Ca y est, je sens ma fille blessée, à bout de souffle, en colère. J’essaye de repartir, de reprendre l’essentiel de ce qu’elle dit. Oui, cela me revient. J’essaye d’exprimer à nouveau ce qu’elle a dit plus tôt. Je repars, le blanc s’est effacé, je repars mais je le sais le mal est fait. Elle va bouder, m’en vouloir.

La scène primale s’est rejouée car elle n’avait pas été effacée entièrement, un blocage n’était pas dissous. Je retrouve le fil des idées et cite sa découverte de la fluorescence sur un ton que j’espère humoristique. Elle a vécu l’humiliation d’avoir été oubliée, apparemment, deux fois de suite par son père.

Mon beau-frère vient alors avec son histoire de chasseur d’images. Déguisé avec un treillis militaire de camouflage, il prend son temps, chipote, arpente le paysage à l’affut. Inquiets les voisins appellent la police qui l’interpelle. Non, il n’est qu’un photographe, il montre ses photos. Il n’a pas photographié la centrale nucléaire, en bas dans la vallée, mais les oiseaux migrateurs. Rires détente.

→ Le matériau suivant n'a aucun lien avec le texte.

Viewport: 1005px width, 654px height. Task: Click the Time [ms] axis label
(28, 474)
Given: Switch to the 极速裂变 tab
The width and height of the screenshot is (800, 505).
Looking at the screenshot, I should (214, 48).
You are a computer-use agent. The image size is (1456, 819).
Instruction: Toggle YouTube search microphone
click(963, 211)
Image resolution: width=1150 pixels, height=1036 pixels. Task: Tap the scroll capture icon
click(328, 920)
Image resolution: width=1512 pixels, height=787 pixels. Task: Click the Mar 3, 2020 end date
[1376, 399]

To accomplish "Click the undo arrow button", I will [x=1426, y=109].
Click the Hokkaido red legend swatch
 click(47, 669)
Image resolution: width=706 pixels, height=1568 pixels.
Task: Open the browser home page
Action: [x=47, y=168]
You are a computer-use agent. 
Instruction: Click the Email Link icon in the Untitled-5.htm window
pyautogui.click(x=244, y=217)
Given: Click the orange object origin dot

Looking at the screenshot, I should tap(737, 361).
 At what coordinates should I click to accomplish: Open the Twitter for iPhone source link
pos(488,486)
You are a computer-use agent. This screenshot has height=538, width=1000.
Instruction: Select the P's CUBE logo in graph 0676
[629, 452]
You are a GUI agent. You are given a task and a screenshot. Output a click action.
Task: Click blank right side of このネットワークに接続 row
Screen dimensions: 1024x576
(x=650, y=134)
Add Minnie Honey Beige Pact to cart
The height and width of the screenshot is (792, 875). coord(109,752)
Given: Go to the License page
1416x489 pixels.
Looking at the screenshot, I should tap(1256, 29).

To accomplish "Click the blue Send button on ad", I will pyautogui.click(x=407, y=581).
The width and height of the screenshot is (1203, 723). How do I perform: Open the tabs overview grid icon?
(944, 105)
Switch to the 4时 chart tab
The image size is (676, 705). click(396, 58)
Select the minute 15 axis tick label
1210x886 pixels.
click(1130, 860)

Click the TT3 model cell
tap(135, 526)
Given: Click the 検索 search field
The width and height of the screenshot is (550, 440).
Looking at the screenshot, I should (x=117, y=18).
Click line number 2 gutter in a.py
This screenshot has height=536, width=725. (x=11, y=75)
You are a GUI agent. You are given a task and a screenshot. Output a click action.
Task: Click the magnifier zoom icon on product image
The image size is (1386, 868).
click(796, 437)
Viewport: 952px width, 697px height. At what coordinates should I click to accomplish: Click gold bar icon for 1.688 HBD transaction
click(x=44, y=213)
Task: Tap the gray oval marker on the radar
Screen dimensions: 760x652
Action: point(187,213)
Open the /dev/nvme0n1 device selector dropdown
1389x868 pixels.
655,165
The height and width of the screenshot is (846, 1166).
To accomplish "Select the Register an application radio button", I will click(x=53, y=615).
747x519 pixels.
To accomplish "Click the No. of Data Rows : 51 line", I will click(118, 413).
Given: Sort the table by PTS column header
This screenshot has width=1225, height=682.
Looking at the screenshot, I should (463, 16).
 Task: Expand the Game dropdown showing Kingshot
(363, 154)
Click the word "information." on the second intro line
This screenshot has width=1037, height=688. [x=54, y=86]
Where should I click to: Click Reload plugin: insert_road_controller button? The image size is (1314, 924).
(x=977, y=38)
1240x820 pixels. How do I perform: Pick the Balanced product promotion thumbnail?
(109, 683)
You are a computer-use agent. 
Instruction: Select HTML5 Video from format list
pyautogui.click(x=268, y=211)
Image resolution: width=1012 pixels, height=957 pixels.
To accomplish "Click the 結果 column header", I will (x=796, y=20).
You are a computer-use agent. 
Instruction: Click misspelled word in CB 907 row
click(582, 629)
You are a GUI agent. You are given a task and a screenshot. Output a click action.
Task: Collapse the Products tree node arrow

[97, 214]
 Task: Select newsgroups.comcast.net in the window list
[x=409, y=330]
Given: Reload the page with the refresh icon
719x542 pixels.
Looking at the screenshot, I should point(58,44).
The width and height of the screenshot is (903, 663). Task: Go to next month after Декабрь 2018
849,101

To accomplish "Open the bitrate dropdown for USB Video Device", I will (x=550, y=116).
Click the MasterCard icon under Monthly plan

Nouvelle arrivée, le groupe est au complet, l’apéritif repart. Le tour de paroles s’efface, la fête commence.

Mais il y a une blessée. Est-ce grave, docteur ? Dans l’agitation, je n’en saurais rien, la fête se déploie. J’oublie l’incident, je ne questionne pas ma fille.

La nuit des pensées m’agitent à ce propos. J’aurais dû m’expliquer de suite, la prendre à l’écart, mais il y a vingt personnes en face de moi. L’événement se poursuit. Comment est-ce possible que je l’aie encore froissée, elle est susceptible sans doute mais comment reprendre la main alors que la blessure est béante. Je n’ai pas proposé mes explications, demandé sa compréhension. Je suis coupable. Cette sœur supérieure m’empoisonne encore 60 ans plus tard, dans ces circonstances de tour de paroles en groupe. Tour de paroles où je suis mutique devant les autres car je ne peux avouer, par dignité, mon forfait, ma faiblesse. Je suis humilié.

Petit flash, la sœur supérieure, béguine de son état, portait un prénom qui ressemble à celui de ma plus jeune. Lapsus dans ma tête, cela à une lettre près.

Fusion, trou blanc, trou noir. Est-ce la fin de cette engeance ?

Il me faudra soigner les plâtres soigner sa blessure ré-ouverte. Dans quelque temps sans doute. Mes explications seront-elles cohérentes, admissibles.

J’ai cru avoir rattrapé la bourde. Je n’ai rien dit. La visite du mercredi suivant chez elle vient d’être annulée, il y a bien un problème latent sans doute. Mais y aura-t-il acceptation de sa part. Mystère, pour le moment.